II. Consideration for Stock Transfer

Party A shall pay a price of RMB 8,000,000 to Party B and Party C as a consideration for the stock transfer.

III. Assets and Liabilities

(i) The assets of Party D includes the following:

All movable property involved in tablet, capsule, powder, mixture, oral liquid, syrup and oral solution, including but not limited to, 19 drug approval numbers of tablet, capsule, powder, mixture, oral liquid, syrup and oral solution of Harbin Huimeijia Medicine Company, production approval documents, IP, related voucher, production technique and new drug certificates etc.

The agreement scope shall not cover the fixed assets, including but not limited to cash, plant, equipment and land, claims and liabilities, and tax, administration fees, various account receivables and account payables related to Party D.

The licenses include the original copies of Business Charter, Organization Code Certificate, Tax Registration Certificate, Drug Production Permit and GMP Certificate; the related documents to finance, business, tax, production and drug administration; and the Administration supervised and approved permits related to production and operation of drug and all drug technique documents, including but not limited to all drug formula, processing flow, manufacture, extract and previous clinical application documents.

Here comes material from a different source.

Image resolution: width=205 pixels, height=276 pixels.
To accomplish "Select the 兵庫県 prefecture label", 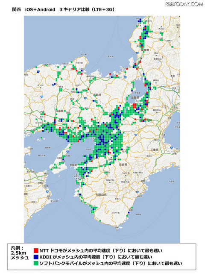I will click(x=59, y=111).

Others: the documents and original copies related to production and operation of drug, including but not limited to approval documents about original material purchases, drug criterion, test report, business charter of API companies, Drug Production Permit, GMP Certificate, sales invoices and Supply Agreement etc.; technological process, SOP, various document and quality standard etc.; quality documents including but not limited to production batch records, retention sample records and retention sample of drug; sales documents including but not limited to customers lists, delivery records and drug sales records etc.; product registration approval documents and re-registration approval documents; finance regulation and financial statements etc.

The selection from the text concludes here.